Les différents clans de la SCU sont impliqués dans la contrebande de cigarettes, le trafic de stupéfiants, l’extorsion de fonds, les jeux de hasard et les filières d’immigration clandestine. Autant d’activités qui nécessitent de blanchir des sommes de plus en plus importantes, le plus souvent sous forme de liquidités.

La criminalité organisée des Pouilles ne semble pas avoir pour le moment une stratégie bien arrêtée pour ses activités de blanchiment et investit aussi bien dans des valeurs mobilières traditionnelles (bons du trésor par exemple) que dans des sociétés immobilières, des commerces et des petites entreprises locales.

Compte tenu de l’environnement économique très dégradé de la région des Pouilles, cette injection de capitaux criminels constitue une des rares sources d’investissement pour les collectivités locales et encourage la collusion entre les édiles locaux et les chefs de clans mafieux au nom de la paix sociale.

Pour recycler les capitaux criminels qu’ils investissent dans des sociétés, les clans de la Sacra Corona Unita ont recours à diverses techniques comptables de dissimulation : facturation de prestations fictives ou inexistantes, surfacturation de prestations déjà réalisées, évasion fiscale, corruption des fonctionnaires locaux, récupération forcée de sous-traitance sur des marchés et des appels d’offres publics ...

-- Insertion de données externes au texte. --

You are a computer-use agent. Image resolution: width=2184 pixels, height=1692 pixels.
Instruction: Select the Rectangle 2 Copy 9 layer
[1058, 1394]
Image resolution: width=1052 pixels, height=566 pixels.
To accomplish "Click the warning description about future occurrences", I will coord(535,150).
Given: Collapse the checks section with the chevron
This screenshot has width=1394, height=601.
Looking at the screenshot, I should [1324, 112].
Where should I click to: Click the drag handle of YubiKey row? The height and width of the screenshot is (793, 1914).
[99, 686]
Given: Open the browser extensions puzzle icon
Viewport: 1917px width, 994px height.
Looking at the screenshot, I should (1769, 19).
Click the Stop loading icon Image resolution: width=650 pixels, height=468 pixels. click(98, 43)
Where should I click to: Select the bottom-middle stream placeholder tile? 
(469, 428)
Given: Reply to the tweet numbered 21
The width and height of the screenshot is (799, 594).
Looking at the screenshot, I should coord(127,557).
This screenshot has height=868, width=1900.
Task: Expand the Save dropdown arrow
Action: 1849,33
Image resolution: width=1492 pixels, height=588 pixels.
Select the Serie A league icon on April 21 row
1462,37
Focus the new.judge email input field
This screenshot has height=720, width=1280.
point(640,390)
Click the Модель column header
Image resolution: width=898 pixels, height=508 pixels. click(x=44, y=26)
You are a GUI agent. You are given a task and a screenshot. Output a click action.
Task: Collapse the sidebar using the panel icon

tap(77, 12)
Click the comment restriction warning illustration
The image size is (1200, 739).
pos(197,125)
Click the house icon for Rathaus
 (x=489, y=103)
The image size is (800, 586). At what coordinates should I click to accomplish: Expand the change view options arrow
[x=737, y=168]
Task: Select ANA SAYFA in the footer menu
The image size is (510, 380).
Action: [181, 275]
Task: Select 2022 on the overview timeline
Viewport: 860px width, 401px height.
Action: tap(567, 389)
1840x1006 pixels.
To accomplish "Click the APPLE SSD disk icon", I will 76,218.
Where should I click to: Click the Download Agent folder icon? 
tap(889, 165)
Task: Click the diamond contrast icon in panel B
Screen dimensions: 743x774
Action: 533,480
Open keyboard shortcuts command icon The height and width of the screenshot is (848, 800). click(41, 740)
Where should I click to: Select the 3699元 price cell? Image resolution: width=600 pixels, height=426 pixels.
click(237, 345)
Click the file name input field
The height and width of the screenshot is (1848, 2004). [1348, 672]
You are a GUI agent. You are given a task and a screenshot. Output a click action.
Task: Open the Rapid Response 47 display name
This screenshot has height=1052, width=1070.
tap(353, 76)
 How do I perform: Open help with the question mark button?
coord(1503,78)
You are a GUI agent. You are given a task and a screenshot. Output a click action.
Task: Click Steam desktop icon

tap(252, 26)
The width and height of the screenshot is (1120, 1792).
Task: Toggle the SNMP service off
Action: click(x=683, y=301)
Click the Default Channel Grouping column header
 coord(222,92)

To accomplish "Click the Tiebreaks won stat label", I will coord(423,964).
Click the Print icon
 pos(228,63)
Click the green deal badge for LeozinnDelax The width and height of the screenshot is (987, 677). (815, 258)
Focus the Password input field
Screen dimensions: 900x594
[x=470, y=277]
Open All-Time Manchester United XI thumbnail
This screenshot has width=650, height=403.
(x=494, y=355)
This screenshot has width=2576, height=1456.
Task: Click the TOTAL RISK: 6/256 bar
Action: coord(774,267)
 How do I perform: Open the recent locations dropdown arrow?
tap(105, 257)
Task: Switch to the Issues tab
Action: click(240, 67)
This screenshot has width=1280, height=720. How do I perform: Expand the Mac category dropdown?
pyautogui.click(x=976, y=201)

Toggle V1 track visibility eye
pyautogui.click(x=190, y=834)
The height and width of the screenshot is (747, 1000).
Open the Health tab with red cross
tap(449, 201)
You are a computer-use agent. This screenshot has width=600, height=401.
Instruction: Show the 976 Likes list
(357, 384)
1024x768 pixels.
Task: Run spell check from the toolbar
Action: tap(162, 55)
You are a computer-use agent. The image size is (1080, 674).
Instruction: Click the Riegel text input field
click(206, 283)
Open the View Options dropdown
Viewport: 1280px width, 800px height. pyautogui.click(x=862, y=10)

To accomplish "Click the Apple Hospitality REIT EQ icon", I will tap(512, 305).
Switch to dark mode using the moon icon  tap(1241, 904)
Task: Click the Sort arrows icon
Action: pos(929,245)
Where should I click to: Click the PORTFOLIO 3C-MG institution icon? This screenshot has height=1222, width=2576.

Le mécanisme de blanchiment le plus courant est le suivant : l’entreprise « en odeur de mafia » facture des prestations imaginaires (comme par exemple des prestations de service non effectuées) ou surfacture des réalisations réelles. L’entreprise cliente de l’entreprise mafieuse, honore ses factures dans les règles et veille notamment au bon paiement des taxes fiscales. L’entreprise mafieuse dégage alors une marge financière extorquée à l’entreprise cliente et peut justifier de l’origine régulière de cette recette. En 1994 , une enquête judiciaire menée par le parquet de Bari avait mis en évidence le recours à ce type de stratagème pour le blanchiment de fonds dans le secteur des cliniques privées.

Comme les autres organisations criminelles italiennes, les clans de la Sacra Corona Unita tendent à constituer des clubs d’affaires où se font et se défont l’attribution des marchés publics aux entreprises sous l’arbitrage de l’organisation criminelle. Cette propension à l’intermédiation corruptrice est caractéristique des organisations mafieuses. Elle nécessite une infiltration progressive des milieux politiques et économiques locaux (conseils municipaux, conseils d’administration des caisses locales d’épargne, de retraite ou de placement, chambres des métiers, etc ...). A l’exception de ses fiefs, la Sacra Corona Unita ne semble toutefois pas encore être parvenue à la maturité des organisations concurrentes en la matière.